Mais ces larmes, hélas ! qui viendra les répandre ?
Et, plaintif, tristement imprimer sur ma cendre
Le pas de la douleur ?

Mais le ruisseau demain rafraîchira les roses,
Elles retrouveront son mobile miroir,
Et moi, comme les fleurs qui s’effeuillent écloses,
La mort va me cacher sous les ailes du soir.
J’ai froid, et je voudrais m’attacher à la vie ;
De ce cœur pour t’aimer ranime la chaleur,
Tel, après ses adieux, un tremblant voyageur
Jette un dernier regard vers la douce patrie.

Élisa Mercœur, à 16 ans.


Sur la façade latérale de droite :


LE CIMETIÈRE.


Tranquillement ici dort une ombre isolée :
Cette humble croix l’indique, et vous passez, hélas !
Un riche monument ne la renferme pas :
Ah ! celui qui n’est plus, quand un ami le pleure,
Ne peut avoir besoin d’une vaine demeure ;
Dort-on plus doucement sous un marbre orgueilleux ?
Un souvenir, des pleurs, voilà ses derniers vœux ;
Et son ombre à la vie échappant consolée,
Dans le cœur qui l’aima trouve son mausolée.
Mais soudain quels accents dans le séjour de deuil ?
Ce sont des chants d’adieu consacrant un cercueil.
Toi que dans cet instant on vient rendre à la terre,
Peut-être enviais-tu la paix du cimetière ?…
Ah ! tout est froid déjà : ton cœur, jadis brûlant,
N’a pas même un soupir, un léger battement.
Peut-être aussi la mort achevant son délire
Sur ta bouche entrouverte a glacé le sourire !
Peut-être espérais-tu de longs jours de bonheur !
Le bonheur est-Il donc où le cherche l’erreur ?
Quand l’âme fuit la terre en rejetant son ombre,
C’est une étoile unie à des flambeaux sans nombre ;
Mais dans la nuit du monde, en voilant sa clarté,
C’est un pâle rayon perçant l’obscurité.
La nuit bientôt s’écoule, et d’un réveil tranquille
L’homme jouit enfin, dans son dernier asile.

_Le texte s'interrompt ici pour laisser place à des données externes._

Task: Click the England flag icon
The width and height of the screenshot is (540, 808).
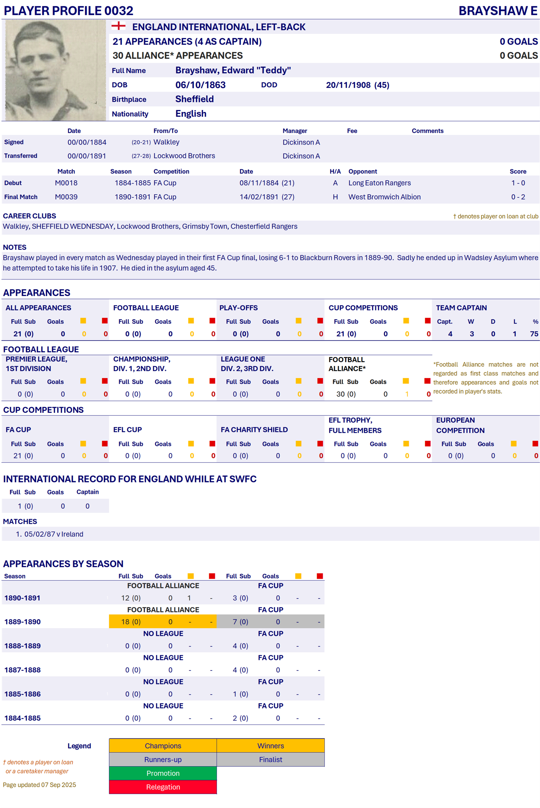Action: 118,26
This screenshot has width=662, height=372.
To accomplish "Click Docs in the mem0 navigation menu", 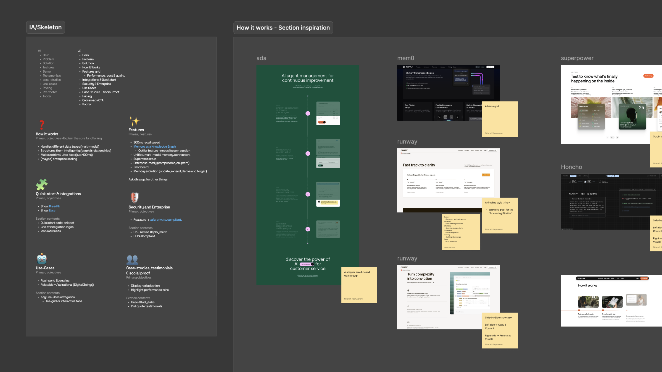I will tap(455, 67).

Élisa Mercœur, à l’âge de 16 ans.


Comme un enfant chéri pose-moi sur le bord.
Mon cœur ressemble au ciel lorsqu’il est sans nuage ;
Il n’a pas de remord.


Lorsque la mère d’Élisa Mercœur aura cessé de pleurer
Sa fille, on la déposera dans ce caveau

Priez Dieu pour sa pauvre enfant !


Le monument a été construit par M. Lefèvre, sculpteur marbrier.